Machtkampf um die polare Seidenstraße
Im Vergleich zum globalen Durchschnitt fällt die Erderwärmung in der Arktis zwei- bis dreimal so hoch aus. Vom Beginn der Satellitenaufzeichnung 1978 bis 2020 ist die Fläche des arktischen Eises insgesamt um 1,56 Millionen Quadratkilometer zurückgegangen – das entspricht etwa der Größe der Mongolei.1 Was heute noch schwer vorstellbar ist, tritt Schätzungen zufolge schon ab Mitte der 2040er-Jahre ein: Das Meer wird komplett eisfrei und damit auch für Schiffe befahrbar sein.2 Dies eröffnet zum einen neue und vor allem kürzere Seewege. Zum anderen schafft es einen Zugang zu vielen noch unerschlossenen Rohstoffen wie Erdgas, Erdöl und wertvollen Mineralien. Das macht die Region für Staaten somit nicht nur wirtschaftlich, sondern auch geopolitisch interessant.

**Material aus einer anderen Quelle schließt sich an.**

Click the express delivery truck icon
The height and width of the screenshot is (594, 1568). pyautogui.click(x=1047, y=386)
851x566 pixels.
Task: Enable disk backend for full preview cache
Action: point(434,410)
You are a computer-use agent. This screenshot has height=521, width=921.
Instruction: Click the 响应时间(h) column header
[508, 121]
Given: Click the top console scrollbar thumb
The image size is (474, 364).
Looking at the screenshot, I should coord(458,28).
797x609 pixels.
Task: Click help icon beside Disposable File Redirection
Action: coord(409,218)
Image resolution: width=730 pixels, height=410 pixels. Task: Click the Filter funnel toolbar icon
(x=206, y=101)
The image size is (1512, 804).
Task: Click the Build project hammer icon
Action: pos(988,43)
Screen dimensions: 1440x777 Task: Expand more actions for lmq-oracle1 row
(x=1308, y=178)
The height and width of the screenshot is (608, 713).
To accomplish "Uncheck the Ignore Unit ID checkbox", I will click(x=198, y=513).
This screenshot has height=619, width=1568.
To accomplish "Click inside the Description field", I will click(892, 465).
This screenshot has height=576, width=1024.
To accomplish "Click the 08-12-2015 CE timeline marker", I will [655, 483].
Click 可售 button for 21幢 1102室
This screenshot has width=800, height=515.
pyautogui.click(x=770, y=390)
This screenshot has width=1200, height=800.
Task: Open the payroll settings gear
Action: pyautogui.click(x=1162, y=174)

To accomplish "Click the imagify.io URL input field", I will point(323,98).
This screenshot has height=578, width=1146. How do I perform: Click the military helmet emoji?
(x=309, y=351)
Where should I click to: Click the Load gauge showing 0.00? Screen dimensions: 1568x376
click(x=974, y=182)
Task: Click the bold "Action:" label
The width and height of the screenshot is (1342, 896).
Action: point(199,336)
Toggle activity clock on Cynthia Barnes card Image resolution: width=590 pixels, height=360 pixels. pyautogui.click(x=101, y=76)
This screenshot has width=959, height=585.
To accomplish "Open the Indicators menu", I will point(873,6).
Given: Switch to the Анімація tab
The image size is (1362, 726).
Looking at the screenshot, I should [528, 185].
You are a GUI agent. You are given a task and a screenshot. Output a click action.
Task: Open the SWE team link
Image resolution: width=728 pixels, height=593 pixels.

Das Arktische Meer ist von fünf Staaten umgeben: Dänemark (durch Grönland), Kanada, Russland, Norwegen und den USA. Aber auch Finnland, Island und Schweden besitzen territoriale Anteile der Arktis. Diese acht Länder schlossen sich 1996 zum Arktischen Rat zusammen. Er ist das wichtigste Forum für den Ausgleich der staatlichen Interessen in der Region. Sechs indigene Volksgruppen sind ebenfalls im Rat vertreten. Zusätzliche Mitglieder sind Staaten und Nichtregierungsorganisationen, die allesamt Beobachterstatus haben.3 Der Arktische Rat regelt etwa die Zusammenarbeit in Umweltschutzfragen, Seenotoperationen sowie den Küstenschutz. Das Gremium befasst sich jedoch nicht mit Sicherheitsfragen.